§ **What you will do**: Reproduce verbatim the part of the coseq clustering thread below that lies between "lognorm <- transformRNAseq(y" and "seed=12345)", inclusive.

Closed aadamk closed 3 years ago
Hello,
Thanks for your question. To use coseq for sample clustering, I think we can split the answer in two according to the algorithm used:
(1) For GMM, for me the main issue that requires some careful thought is the relatively large number of variables p (i.e. genes).
=> First, I would think that in such a case it would not be useful to try to make use of the compositional nature of the data (i.e., clustering profiles x/rowSums(x) or transformations of profiles like arcsin, logit, clr, logclr). I would think it would be better to work with normalized (for library size differences) and variance-stabilized (i.e. log or vst) counts.
=> Second, the default form of GMM as defined by Rmixmod used by coseq is "Gaussian_pk_Lk_Ck"
, a general family model with free proportions, free volume, free shape, and free orientation. Such a model is probably way overparameterized for clustering RNA-seq samples (where n << p). You could try using a simpler form of GMM instead, like "Gaussian_pk_Lk_I"
, which assumes spherical covariance matrices but varying proportions between clusters (see Table 1 in https://www.jstatsoft.org/article/view/v067i06).
(2) A GMM with spherical covariance matrices and identical proportions is actually roughly equivalent to a K-means clustering, so you could also try using that on the normalized variance-stabilized counts as well.
library(coseq)
set.seed(12345)
countmat <- matrix(runif(300*20, min=0, max=500), nrow=300, ncol=20)
countmat <- round(countmat[which(rowSums(countmat) > 0),])
lognorm <- transformRNAseq(y = countmat,
normFactors = "TMM",
transformation = "log")$tcounts
tlognorm <- t(lognorm)
run_gmm <- coseq(object=tlognorm,
K=2:15,
transformation="none",
normFactors="none",
model="Normal",
GaussianModel = "Gaussian_pk_Lk_I",
seed=12345)
run_kmeans <- coseq(object=tlognorm,
K=2:15,
transformation="none",
normFactors="none",
model="kmeans")
Either way, it is worth thinking carefully about whether you need to filter weakly expressed genes before filtering, and whether a hierarchical clustering on inter-sample distances would in fact be more adapted to your question.
AR
Thank you very much for your detailed response.
Hello, Is coseq appropriate for clustering at the sample level? If so, what quantitative adjustments can one make to ensure a valid analysis (e.g. in terms of data transformations that one can use as input for GMM)?

§ **Data for review**:
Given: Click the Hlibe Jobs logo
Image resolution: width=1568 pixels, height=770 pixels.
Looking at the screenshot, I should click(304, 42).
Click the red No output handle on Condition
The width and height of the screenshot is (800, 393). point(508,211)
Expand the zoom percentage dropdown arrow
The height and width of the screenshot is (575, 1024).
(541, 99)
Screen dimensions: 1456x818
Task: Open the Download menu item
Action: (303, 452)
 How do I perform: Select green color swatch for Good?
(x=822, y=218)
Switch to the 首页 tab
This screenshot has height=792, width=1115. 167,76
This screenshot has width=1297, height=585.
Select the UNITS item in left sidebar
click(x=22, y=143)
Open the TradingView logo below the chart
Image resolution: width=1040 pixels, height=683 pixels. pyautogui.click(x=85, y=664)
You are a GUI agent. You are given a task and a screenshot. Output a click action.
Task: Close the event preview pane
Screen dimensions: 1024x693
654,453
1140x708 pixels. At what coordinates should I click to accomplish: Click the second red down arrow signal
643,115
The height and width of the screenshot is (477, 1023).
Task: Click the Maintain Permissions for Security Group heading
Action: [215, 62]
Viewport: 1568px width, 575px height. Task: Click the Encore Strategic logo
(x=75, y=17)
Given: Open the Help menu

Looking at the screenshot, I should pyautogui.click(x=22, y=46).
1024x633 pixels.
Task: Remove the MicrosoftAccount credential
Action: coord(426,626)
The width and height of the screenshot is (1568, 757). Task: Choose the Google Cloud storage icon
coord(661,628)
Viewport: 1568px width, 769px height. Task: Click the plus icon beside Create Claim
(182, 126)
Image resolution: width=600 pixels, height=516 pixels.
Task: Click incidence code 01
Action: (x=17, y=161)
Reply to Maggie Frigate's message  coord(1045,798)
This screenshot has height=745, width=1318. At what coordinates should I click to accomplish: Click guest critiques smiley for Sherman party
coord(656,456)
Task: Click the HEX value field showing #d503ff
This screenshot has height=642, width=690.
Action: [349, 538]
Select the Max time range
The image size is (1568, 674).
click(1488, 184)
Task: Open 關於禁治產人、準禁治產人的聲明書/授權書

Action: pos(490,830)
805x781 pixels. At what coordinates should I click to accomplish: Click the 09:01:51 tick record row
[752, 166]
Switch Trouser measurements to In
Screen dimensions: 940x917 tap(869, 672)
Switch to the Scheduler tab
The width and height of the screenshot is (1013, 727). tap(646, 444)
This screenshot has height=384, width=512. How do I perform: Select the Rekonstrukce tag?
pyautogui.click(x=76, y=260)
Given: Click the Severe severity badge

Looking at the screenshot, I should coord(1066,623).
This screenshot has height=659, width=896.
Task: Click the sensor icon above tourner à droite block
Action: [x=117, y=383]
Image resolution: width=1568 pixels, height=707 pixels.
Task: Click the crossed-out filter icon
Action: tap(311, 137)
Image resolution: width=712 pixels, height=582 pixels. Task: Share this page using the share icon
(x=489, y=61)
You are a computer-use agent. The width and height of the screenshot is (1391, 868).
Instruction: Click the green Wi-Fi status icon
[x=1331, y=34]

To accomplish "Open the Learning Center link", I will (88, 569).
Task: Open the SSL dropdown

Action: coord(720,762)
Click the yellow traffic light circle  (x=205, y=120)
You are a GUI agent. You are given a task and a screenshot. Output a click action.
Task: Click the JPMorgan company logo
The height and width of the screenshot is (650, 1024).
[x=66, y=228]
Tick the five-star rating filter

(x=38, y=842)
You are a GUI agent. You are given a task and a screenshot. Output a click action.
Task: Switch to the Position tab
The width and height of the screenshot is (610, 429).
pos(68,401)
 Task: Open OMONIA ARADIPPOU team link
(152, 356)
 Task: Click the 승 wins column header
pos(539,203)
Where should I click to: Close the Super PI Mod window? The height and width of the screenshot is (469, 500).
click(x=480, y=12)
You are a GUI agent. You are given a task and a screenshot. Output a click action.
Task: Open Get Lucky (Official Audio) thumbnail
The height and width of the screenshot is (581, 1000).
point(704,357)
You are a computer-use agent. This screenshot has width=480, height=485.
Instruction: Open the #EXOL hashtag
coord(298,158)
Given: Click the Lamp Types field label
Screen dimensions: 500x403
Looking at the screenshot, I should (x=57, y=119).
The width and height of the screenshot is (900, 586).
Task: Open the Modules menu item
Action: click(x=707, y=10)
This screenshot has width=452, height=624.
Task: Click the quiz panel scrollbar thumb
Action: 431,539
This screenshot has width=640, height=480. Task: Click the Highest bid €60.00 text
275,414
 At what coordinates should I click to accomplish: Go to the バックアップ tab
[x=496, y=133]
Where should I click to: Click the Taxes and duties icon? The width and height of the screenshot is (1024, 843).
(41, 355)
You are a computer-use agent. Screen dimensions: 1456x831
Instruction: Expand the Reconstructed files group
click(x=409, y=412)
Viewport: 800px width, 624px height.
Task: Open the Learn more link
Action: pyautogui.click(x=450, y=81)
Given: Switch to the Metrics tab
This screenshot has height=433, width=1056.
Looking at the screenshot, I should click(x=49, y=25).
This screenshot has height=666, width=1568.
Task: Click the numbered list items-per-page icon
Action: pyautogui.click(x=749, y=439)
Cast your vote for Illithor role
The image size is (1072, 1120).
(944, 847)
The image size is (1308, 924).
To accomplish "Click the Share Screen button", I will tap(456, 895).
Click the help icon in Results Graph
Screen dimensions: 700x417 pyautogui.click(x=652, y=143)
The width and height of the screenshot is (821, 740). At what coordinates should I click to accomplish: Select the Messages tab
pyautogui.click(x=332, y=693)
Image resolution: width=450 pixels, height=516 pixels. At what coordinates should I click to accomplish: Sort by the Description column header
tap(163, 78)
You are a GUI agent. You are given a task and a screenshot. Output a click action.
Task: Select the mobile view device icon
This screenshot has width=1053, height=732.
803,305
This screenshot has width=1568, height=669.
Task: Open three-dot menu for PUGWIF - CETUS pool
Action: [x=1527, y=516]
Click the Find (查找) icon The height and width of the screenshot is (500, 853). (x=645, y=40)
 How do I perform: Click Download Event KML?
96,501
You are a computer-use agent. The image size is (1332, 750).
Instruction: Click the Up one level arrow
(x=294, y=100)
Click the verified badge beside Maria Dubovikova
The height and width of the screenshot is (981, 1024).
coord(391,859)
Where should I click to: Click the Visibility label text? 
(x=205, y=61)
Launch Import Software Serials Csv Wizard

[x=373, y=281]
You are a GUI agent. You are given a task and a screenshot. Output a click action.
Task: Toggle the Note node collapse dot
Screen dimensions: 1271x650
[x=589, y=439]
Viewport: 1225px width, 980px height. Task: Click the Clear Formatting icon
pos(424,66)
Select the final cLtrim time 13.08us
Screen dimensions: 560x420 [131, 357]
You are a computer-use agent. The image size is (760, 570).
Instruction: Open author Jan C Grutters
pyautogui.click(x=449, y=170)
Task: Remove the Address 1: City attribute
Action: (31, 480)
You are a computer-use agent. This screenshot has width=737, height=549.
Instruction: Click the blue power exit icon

§ **Task result**:
lognorm <- transformRNAseq(y = countmat,
normFactors = "TMM",
transformation = "log")$tcounts
tlognorm <- t(lognorm)
run_gmm <- coseq(object=tlognorm,
K=2:15,
transformation="none",
normFactors="none",
model="Normal",
GaussianModel = "Gaussian_pk_Lk_I",
seed=12345)